* Pass hdim to tile_example_fmha_fwd in fp8 tests
* Add WMMA support to fwd FMHA pipelines
* Tune tile sizes a bit for less spilling
fp16 256 is still quite slow
* Fix Q grad tile distribution for warp size = 32 and hdim >= 256
With AccDataType = float and warp size = 32, K0 becomes 0, K repeat is required to correcty distribute the tile.

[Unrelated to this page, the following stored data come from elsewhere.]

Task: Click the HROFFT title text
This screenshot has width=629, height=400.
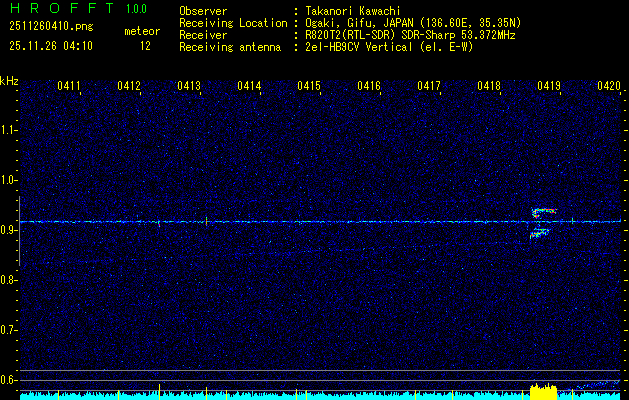Action: point(58,8)
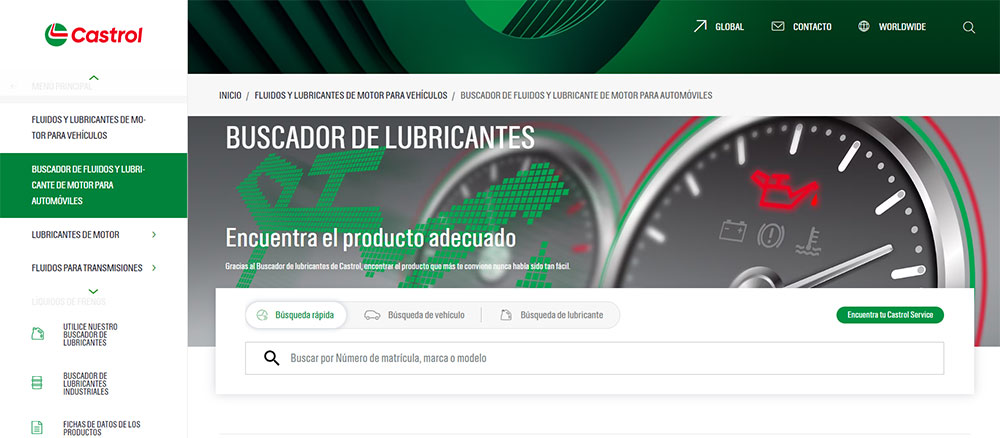The image size is (1000, 438).
Task: Open Fluidos y Lubricantes breadcrumb link
Action: pos(350,95)
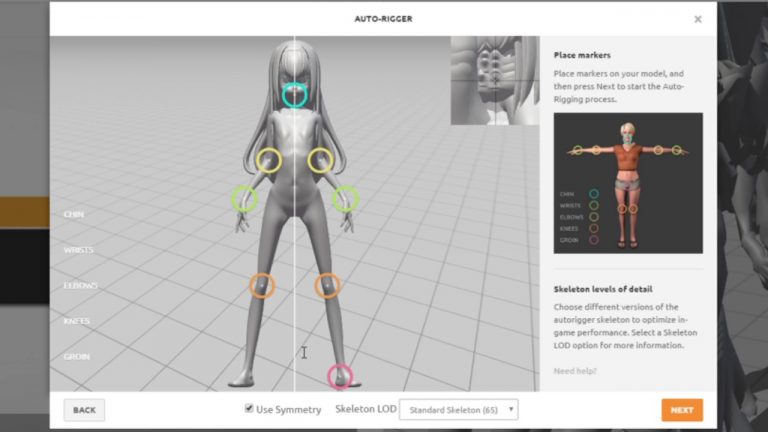Click the WRISTS label in marker list
The width and height of the screenshot is (768, 432).
[x=78, y=250]
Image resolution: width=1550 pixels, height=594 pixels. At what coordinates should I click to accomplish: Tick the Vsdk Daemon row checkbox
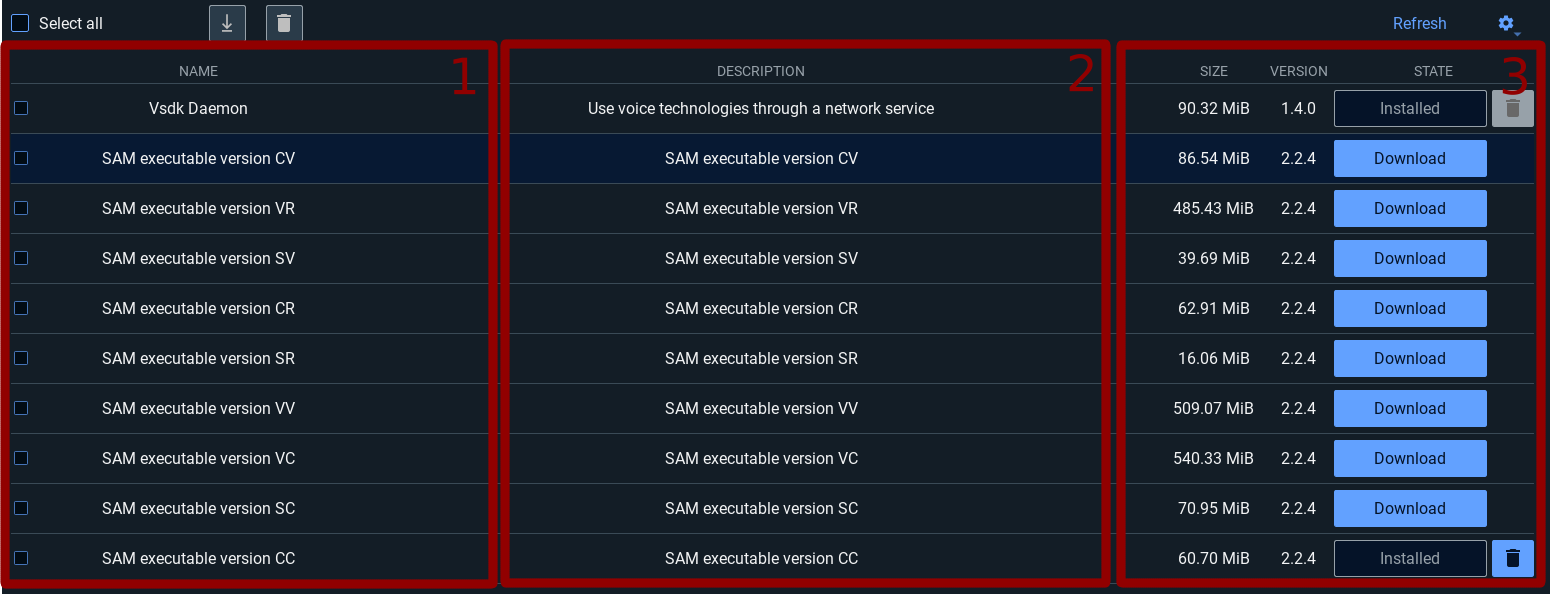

* Use code based on BlockDropout in BlockDropoutBwd
* Fix split KV combine kernel for gfx12 (warp size 32) and make it more universal
* Fix LSE LDS tensor descriptors: kMaxSplits and kM0 were swapped, it worked on gfx9
because they both equal to 8 while on gfx12 they are 8 and 4;
* Fix Oacc LDS tensor descriptor: it was transposed even though its shape=[4 * kM0, kN1],
it worked on gfx9 because 4 * kM == kN1 == 32;
* Removing these hidden dependecies allows to support:
* any number of warps (power-of-2), not only 4;
* kN1 = 16, not only 32;
* any number of splits;
* Rename ids like o_acc_4 and Oacc4 to eliminate confusion: kNumWarps doesn't have to be 4 now
* Replace hard-coded kN1 in dispatch code with the requested tile size
* Add gfx12-specific tile sizes for split KV
* Pass GPU architecture to kernel generation scripts
This is still a temporary solution.
* Build and run FMHA CI tests for gfx12
* Fix issue after merging
* Fix bwd tile sizes
The current pipelines always read only one tile K and V tile, this
requires bk0 == bhdq and bk2 == bhdv (kK0 == kQKHeaddim and
kK2 == kVHeaddim).
* Use hardware f32->f8 on gfx12, remove v_perm
__builtin_amdgcn_perm is not needed because
__builtin_amdgcn_cvt_pk_fp8_f32 allows to specify which word (16 bit of
32-bit dword) is used to store results (two f8 values).
* Update changelog
* Add WMMA support to pagedkv
* Fix scripts after rebasing
* Support 16x16 (MFMA, WMMA) and 32x32 (MFMA) tiles in fwd and bwd BlockDropout
Add comments with dropout implementation details
Fix performance regression of fwd+dropout
* Remove some usage of type punning (reinterpret_cast with ref or ptr) in Philox;
* "scalarize" seed and offset, they may come either from kernel args or from device memory
(presumably loaded with vector loads).
These changes help the compiler to procude more optimal code and reduce register spilling.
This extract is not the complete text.